More than 70 doctors and nurses from across the country attended a training seminar at the Center for Disease Control (CDC) yesterday to prepare themselves to treat severe acute respiratory syndrome (SARS) patients.
As of yesterday, two health workers were confirmed to have died of SARS.
But their deaths did not diminish the determination of the doctors and nurses to take care of SARS patients, said a head nurse from Pingtung, surnamed Chuang.
"Our mood was somewhat affected by their deaths. However, one doctor and seven nurses from our hospital volunteered to join this seminar. No one compelled us to come here," she said.
Chuang said that although she had learned something about how to take care of SARS patients in her hospital, she needed further training about how to handle the infectious disease. "My family all supported my decision," she said.
Chou Chaw-fang (周照芳), deputy executive officer of Taiwan Joint Commission on Hospital Accreditation (TJCHA), the semi-governmental organization hosting the event, said hospitals are in urgent need of health workers capable of tending to SARS patients.
"As a result, the Bureau of National Health Insurance hurriedly recruited doctors and nurses from across the island to join the seminar. Although some were sent here by their hospitals, their hospitals did so only after obtaining their agreement," Chou said.
According to Chou, TJCHA held several seminars last week to train those who treat SARS patients. About 20 health workers attended each seminar.
"Almost all of the health workers in previous seminars had been dispatched to the Taipei Armed Forces Sungshan Hospital," Chou said.
The hospital was appointed by the Department of Health (DOH) to receive SARS patients.
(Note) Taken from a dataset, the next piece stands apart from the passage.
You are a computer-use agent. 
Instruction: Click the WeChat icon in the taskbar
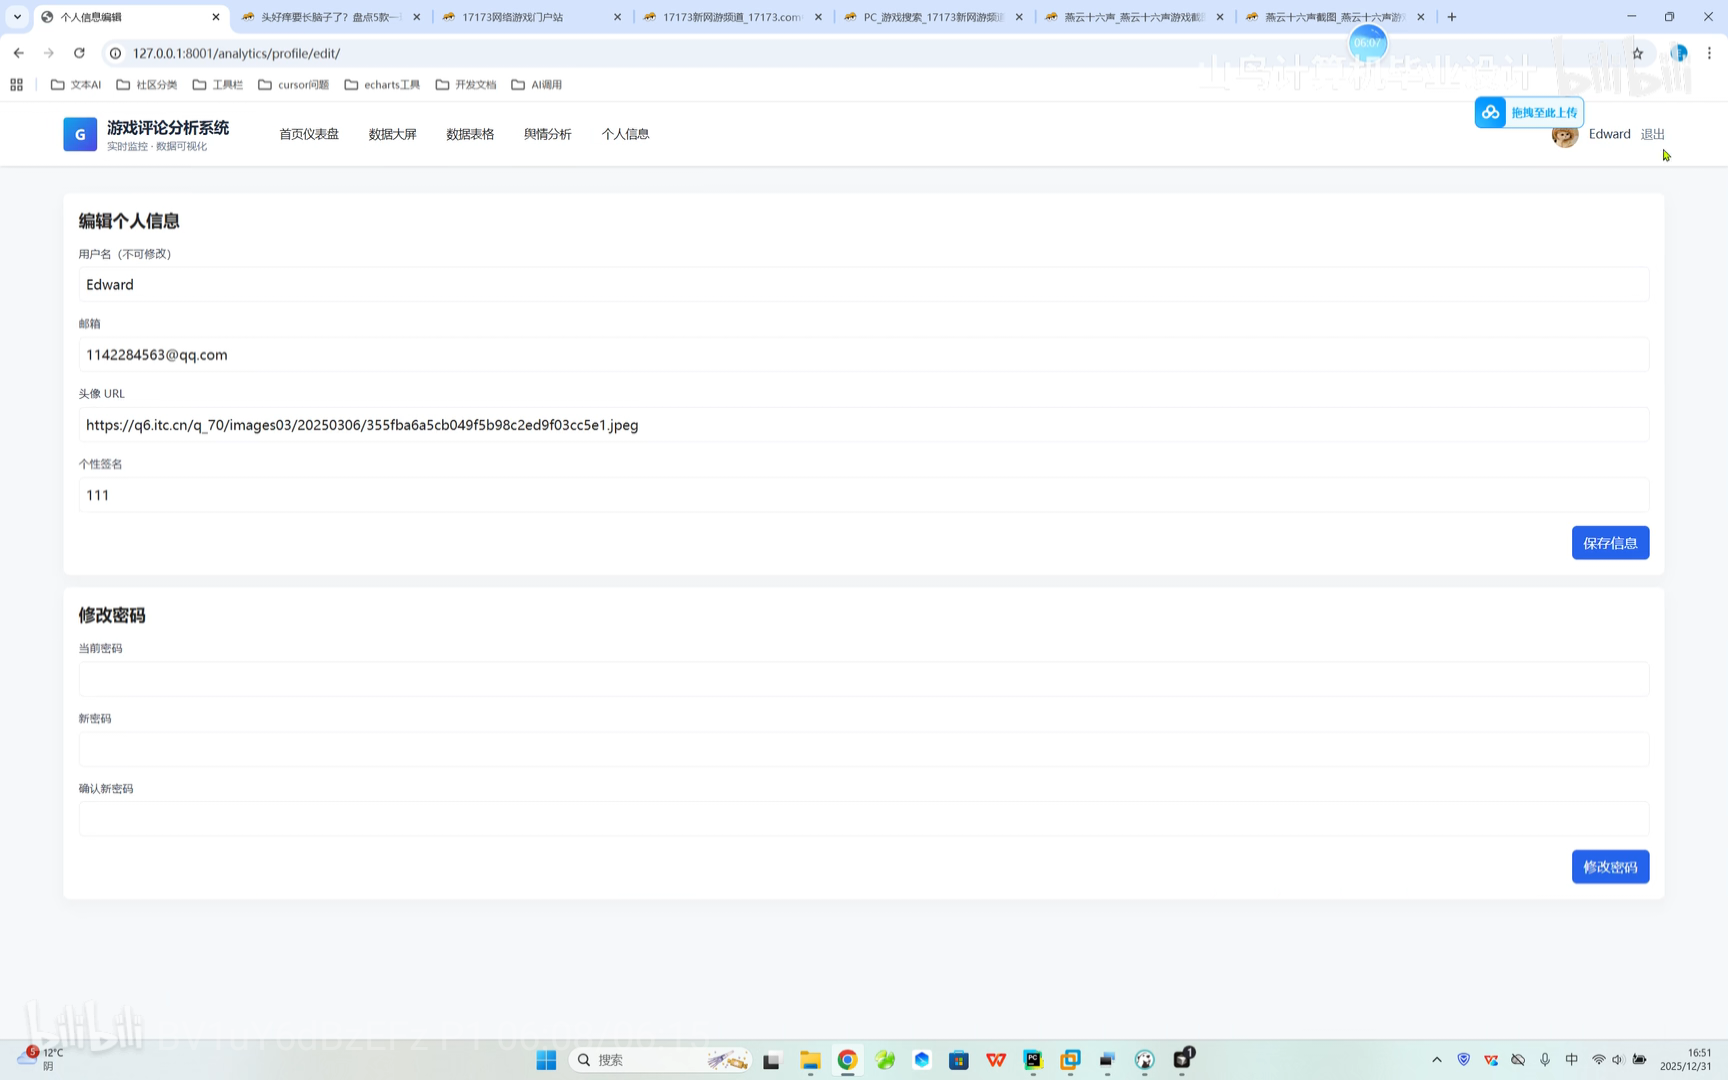click(885, 1059)
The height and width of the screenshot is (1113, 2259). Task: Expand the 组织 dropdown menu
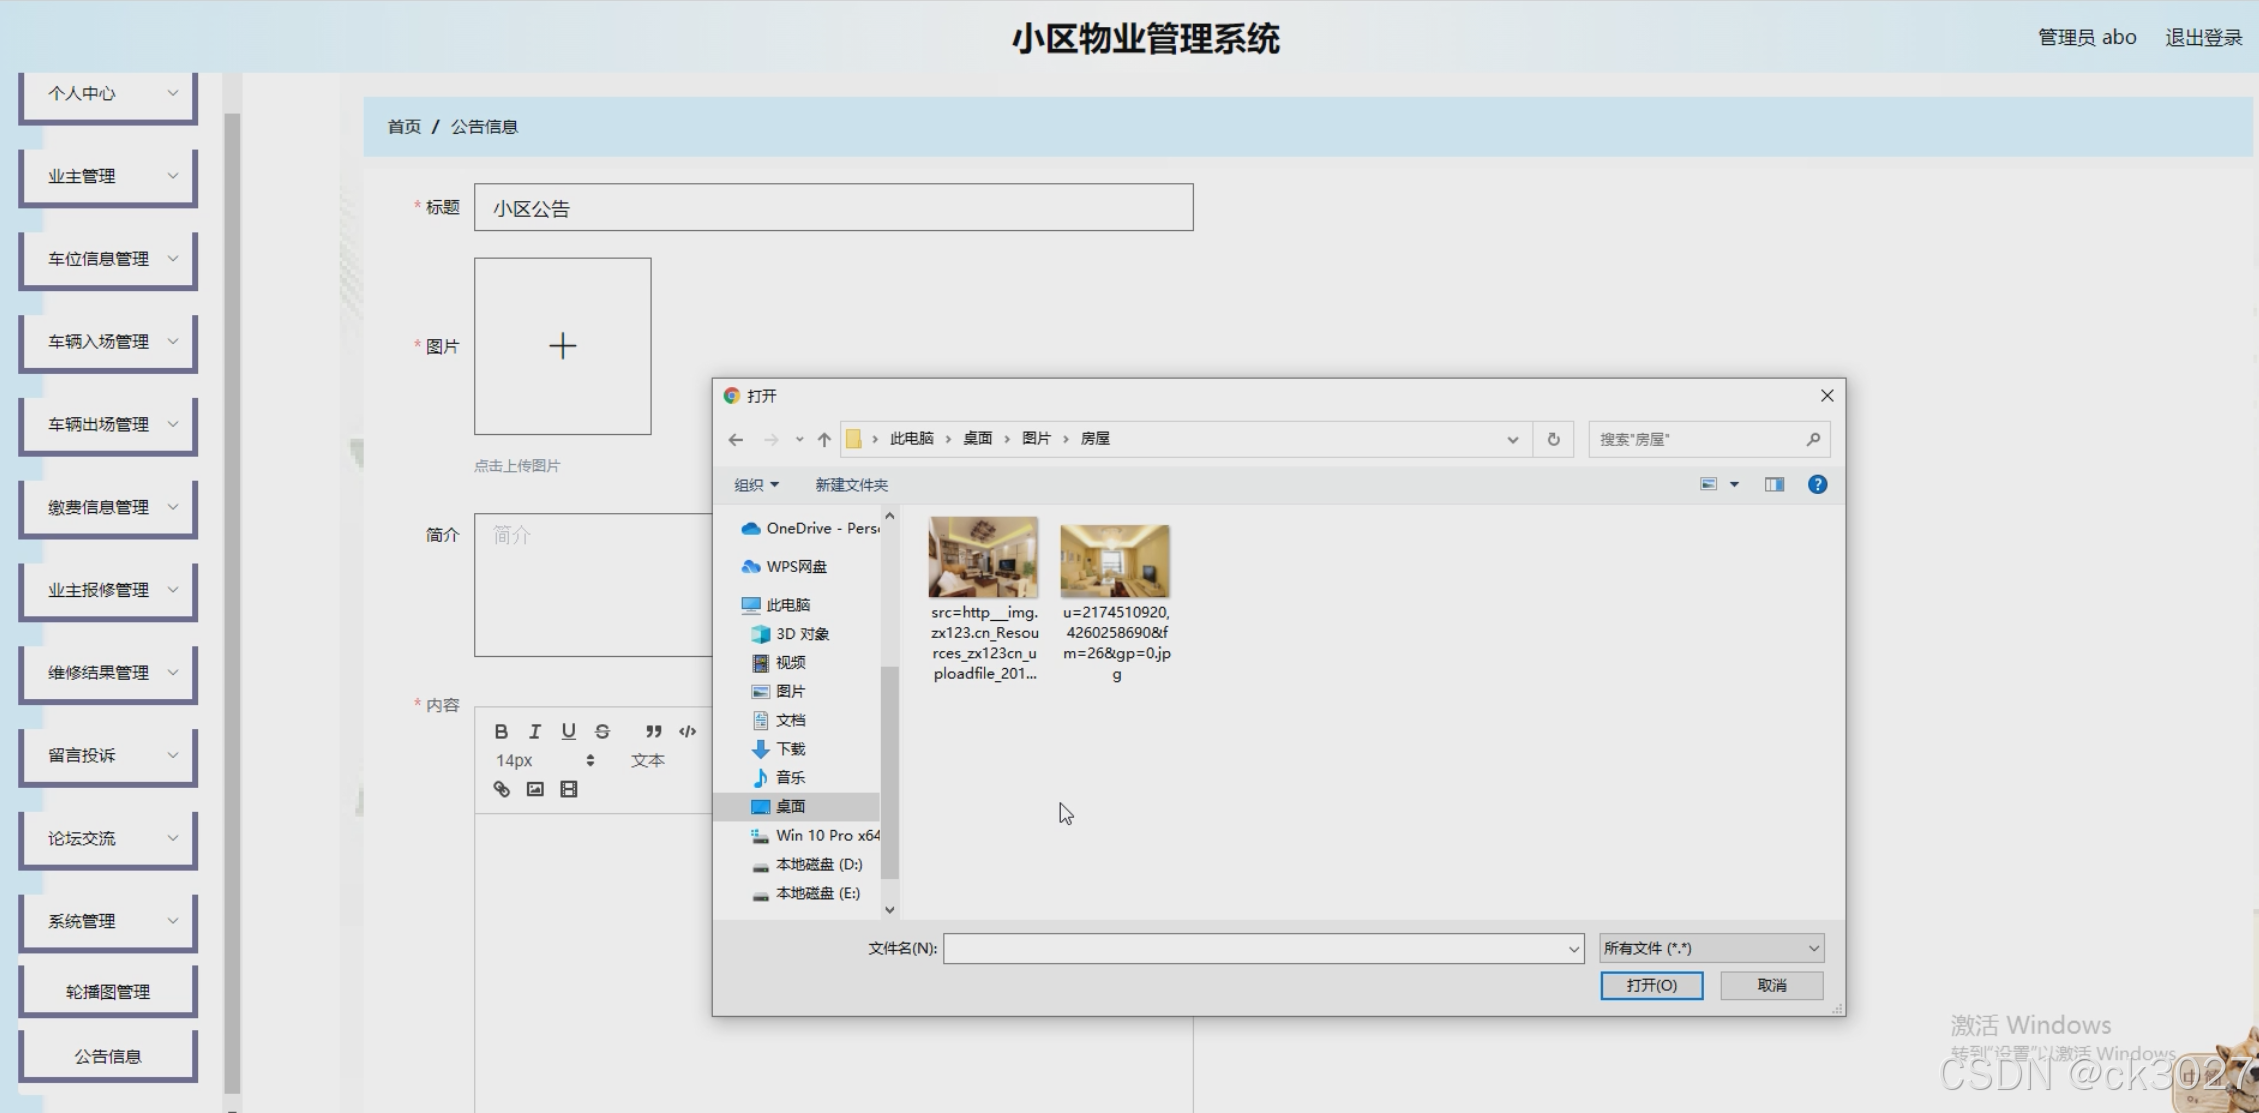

Most of the doctors and nurses at yesterday's seminar will be sent to Taipei County Sanchung Hospital, the second hospital selected by the health department to treat SARS patients, Chou said.
"The DOH is already considering appointing a third hospital to treat SARS," Chou said.
Two nurses, surnamed Chung and Kuo, who came from the same hospital as Chuang, said that they were not afraid of being infected with SARS.
"Our country needs us. That's why I came," said Chung, who had already received some infectious disease training.
Kuo, who has been working as a nurse for more than 10 years, said that she trusted the government.
"Our government knows how to teach us about taking care of SARS patients; otherwise it would not recruit us to join this seminar," Kuo said.
Chung and Kuo will return to their hospital in Pingtung to tend to SARS patients after the seminar.
In the opening session of the seminar, Premier Yu Shyi-kun encouraged the health workers and thanked them for their sacrifices.
"The government will do its best to ensure you will not be short of medical resources such as surgical masks," Yu said, adding that the health-care workers had all displayed "the glory of Florence Nightingale."
Infectious-disease specialists from the National Taiwan University Hospital conducted the seminar.